* **Goal**
Please pull every line from the records below and reproduce each one verbatim.

-- START OF Supplied records --

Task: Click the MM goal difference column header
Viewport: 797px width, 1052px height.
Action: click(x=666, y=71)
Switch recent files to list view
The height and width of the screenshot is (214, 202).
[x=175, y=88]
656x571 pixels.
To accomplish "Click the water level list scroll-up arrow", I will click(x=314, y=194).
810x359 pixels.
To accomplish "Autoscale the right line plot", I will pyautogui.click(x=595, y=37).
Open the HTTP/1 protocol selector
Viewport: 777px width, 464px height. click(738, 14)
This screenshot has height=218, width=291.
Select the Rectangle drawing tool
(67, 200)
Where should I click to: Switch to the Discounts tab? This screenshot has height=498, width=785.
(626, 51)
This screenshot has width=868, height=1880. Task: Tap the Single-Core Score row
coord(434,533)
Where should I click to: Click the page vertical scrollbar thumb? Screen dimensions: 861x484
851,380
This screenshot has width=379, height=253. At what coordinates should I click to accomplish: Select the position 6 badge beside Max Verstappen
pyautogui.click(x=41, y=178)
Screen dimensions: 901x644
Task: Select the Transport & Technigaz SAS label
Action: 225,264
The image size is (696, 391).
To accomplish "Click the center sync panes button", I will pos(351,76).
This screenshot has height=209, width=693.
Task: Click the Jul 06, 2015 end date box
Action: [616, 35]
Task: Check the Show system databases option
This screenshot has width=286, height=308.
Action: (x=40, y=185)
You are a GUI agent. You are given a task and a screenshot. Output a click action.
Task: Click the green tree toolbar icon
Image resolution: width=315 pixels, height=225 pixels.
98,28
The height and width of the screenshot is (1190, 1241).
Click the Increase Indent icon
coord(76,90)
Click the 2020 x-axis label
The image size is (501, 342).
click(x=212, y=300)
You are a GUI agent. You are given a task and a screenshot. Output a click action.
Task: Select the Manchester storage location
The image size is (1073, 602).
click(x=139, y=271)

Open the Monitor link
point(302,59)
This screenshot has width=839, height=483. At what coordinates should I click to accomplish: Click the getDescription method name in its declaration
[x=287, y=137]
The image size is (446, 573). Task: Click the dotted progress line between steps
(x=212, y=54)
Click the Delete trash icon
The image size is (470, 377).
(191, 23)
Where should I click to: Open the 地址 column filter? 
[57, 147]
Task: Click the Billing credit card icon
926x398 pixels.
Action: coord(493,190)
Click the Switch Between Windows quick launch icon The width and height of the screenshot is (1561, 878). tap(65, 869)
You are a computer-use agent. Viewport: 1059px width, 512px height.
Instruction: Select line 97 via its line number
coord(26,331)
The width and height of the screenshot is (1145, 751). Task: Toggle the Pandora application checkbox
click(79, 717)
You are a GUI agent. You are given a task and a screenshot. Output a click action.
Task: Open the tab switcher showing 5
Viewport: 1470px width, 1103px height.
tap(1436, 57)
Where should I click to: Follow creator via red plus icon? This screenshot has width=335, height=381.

-- END OF Supplied records --

* **Worked solution**
Task: Click the MM goal difference column header
Viewport: 797px width, 1052px height.
Action: click(x=666, y=71)
Switch recent files to list view
The height and width of the screenshot is (214, 202).
[x=175, y=88]
656x571 pixels.
To accomplish "Click the water level list scroll-up arrow", I will click(x=314, y=194).
810x359 pixels.
To accomplish "Autoscale the right line plot", I will pyautogui.click(x=595, y=37).
Open the HTTP/1 protocol selector
Viewport: 777px width, 464px height. click(738, 14)
This screenshot has height=218, width=291.
Select the Rectangle drawing tool
(67, 200)
Where should I click to: Switch to the Discounts tab? This screenshot has height=498, width=785.
(626, 51)
This screenshot has width=868, height=1880. Task: Tap the Single-Core Score row
coord(434,533)
Where should I click to: Click the page vertical scrollbar thumb? Screen dimensions: 861x484
851,380
This screenshot has width=379, height=253. At what coordinates should I click to accomplish: Select the position 6 badge beside Max Verstappen
pyautogui.click(x=41, y=178)
Screen dimensions: 901x644
Task: Select the Transport & Technigaz SAS label
Action: 225,264
The image size is (696, 391).
To accomplish "Click the center sync panes button", I will pos(351,76).
This screenshot has height=209, width=693.
Task: Click the Jul 06, 2015 end date box
Action: [616, 35]
Task: Check the Show system databases option
This screenshot has width=286, height=308.
Action: (x=40, y=185)
You are a GUI agent. You are given a task and a screenshot. Output a click action.
Task: Click the green tree toolbar icon
Image resolution: width=315 pixels, height=225 pixels.
98,28
The height and width of the screenshot is (1190, 1241).
Click the Increase Indent icon
coord(76,90)
Click the 2020 x-axis label
The image size is (501, 342).
click(x=212, y=300)
You are a GUI agent. You are given a task and a screenshot. Output a click action.
Task: Select the Manchester storage location
The image size is (1073, 602).
click(x=139, y=271)

Open the Monitor link
point(302,59)
This screenshot has width=839, height=483. At what coordinates should I click to accomplish: Click the getDescription method name in its declaration
[x=287, y=137]
The image size is (446, 573). Task: Click the dotted progress line between steps
(x=212, y=54)
Click the Delete trash icon
The image size is (470, 377).
(191, 23)
Where should I click to: Open the 地址 column filter? 
[57, 147]
Task: Click the Billing credit card icon
926x398 pixels.
Action: coord(493,190)
Click the Switch Between Windows quick launch icon The width and height of the screenshot is (1561, 878). tap(65, 869)
You are a computer-use agent. Viewport: 1059px width, 512px height.
Instruction: Select line 97 via its line number
coord(26,331)
The width and height of the screenshot is (1145, 751). Task: Toggle the Pandora application checkbox
click(79, 717)
You are a GUI agent. You are given a task and a screenshot. Output a click action.
Task: Open the tab switcher showing 5
Viewport: 1470px width, 1103px height.
tap(1436, 57)
Where should I click to: Follow creator via red plus icon? This screenshot has width=335, height=381.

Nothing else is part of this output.